Trump will appeal the decision to the U.S. Supreme Court, a spokesman for his campaign said, setting up a high-stakes showdown over his eligibility to run just as voters in early states begin casting their ballots in the Republican primaries. In pausing its decision, the Colorado Supreme Court said that if the supreme Court appeal is sought before Jan. 4, its stay will remain in place, and the secretary will be required to list Trump on the 2024 primary ballot until the U.S. Supreme Court rules.

“The Colorado Supreme Court issued a completely flawed decision tonight and we will swiftly file an appeal to the United States Supreme Court and a concurrent request for a stay of this deeply undemocratic decision,” Steve Cheung, spokesman for the Trump campaign, said in a statement. “We have full confidence that the U.S. Supreme Court will quickly rule in our favor and finally put an end to these unAmerican lawsuits.”

The seven-member Colorado Supreme Court divided 4-3 on the ruling, with its majority reversing the trial court’s finding as to the scope of Section 3 to conclude that it encompasses the office of the presidency and one who has taken an oath as president.

The Colorado case hinged on whether Section 3 of the 14th Amendment bars Trump from the nation’s highest office. The provision aims to prevent those who swore an oath to support the Constitution and engaged in insurrection from holding state or federal office.

In its ruling, the four justices in the majority acknowledged that “we travel in uncharted territory, and that this case presents several issues of first impression.”

“We do not reach these conclusions lightly. We are mindful of the magnitude and weight of the questions now before us,” the majority wrote.

“We are likewise mindful of our solemn duty to apply the law, without fear or favor, and without being swayed by public reaction to the decisions that the law mandates we reach.”

The justices rejected claims from Trump’s lawyers that the breach of the Capitol by his supporters on Jan. 6 was not an insurrection and instead concluded that the record in the case “amply established that the events of January 6 constituted a concerted and public use of force or threat of force by a group of people to hinder or prevent the U.S. government from taking the actions necessary to accomplish the peaceful transfer of power in this country.”

In determining that Trump engaged in insurrection, the Colorado high court said there is “substantial evidence” that the former president was “laying the groundwork for a claim that the election was rigged” before the November presidenital contest.

Trump, the majority said, “continued to fan the flames of his supporters’ ire, which he had ignited” by making false claims about the integrity of the election on social media and in a speech outside the White House on Jan. 6

“President Trump’s direct and express efforts, over several months, exhorting his supporters to march to the Capitol to prevent what he falsely characterized as an alleged fraud on the people of this country were indisputably overt and voluntary,” the justices wrote.

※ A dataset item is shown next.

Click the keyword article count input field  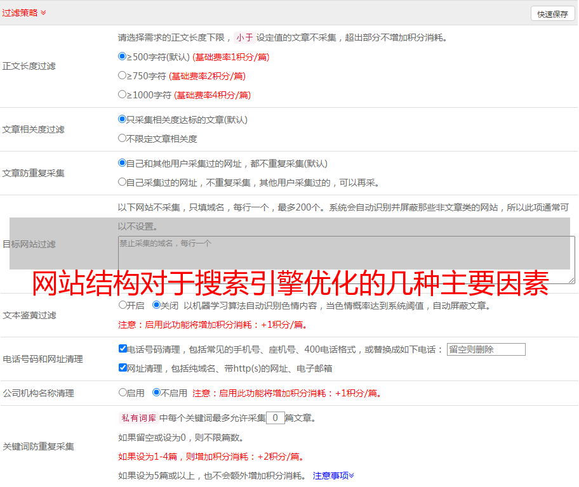[275, 418]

“Moreover, the evidence amply showed that President Trump undertook all these actions to aid and further a common unlawful purpose that he himself conceived and set in motion: prevent Congress from certifying the 2020 presidential election and stop the peaceful transfer of power.”

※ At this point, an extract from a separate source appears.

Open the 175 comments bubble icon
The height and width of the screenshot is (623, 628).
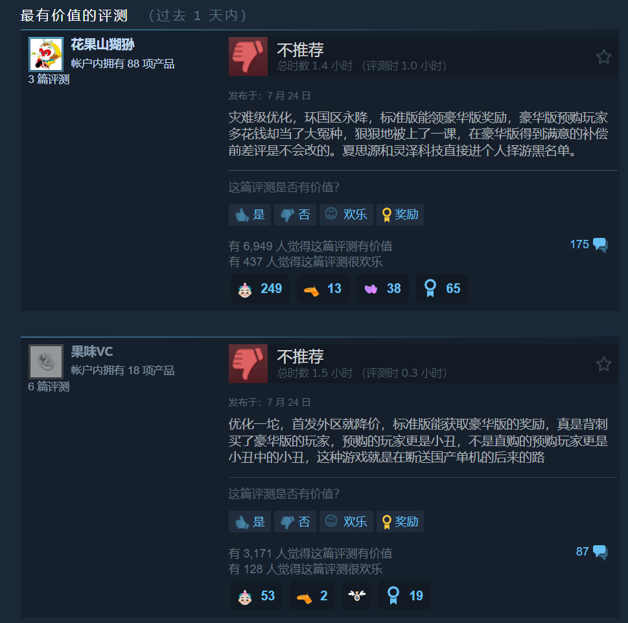[600, 244]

The high court found that Trump “did not merely incite the insurrection,” but “continued to support it” by continuing to urge then-Vice President Mike Pence to unilaterally toss out state Electoral College votes.

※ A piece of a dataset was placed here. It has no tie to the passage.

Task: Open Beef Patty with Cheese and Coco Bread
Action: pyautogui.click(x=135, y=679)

“These actions constituted overt, voluntary, and direct participation in the insurrection,” the majority wrote.

Justices Richard Gabriel, Melissa Hart, Monica Márquez and William Hood were in the majority, while Chief Justice Brian Boatright and Justices Carlos Samour and Maria Berkenkotter dissented.

In his dissent, Samour warned that because other states differ from Colorado in their election laws, Trump will likely be disqualified from the presidential primary ballot in less than all 50 states, “risking chaos in our country.”

“This can’t possibly be the outcome the framers intended,” he wrote.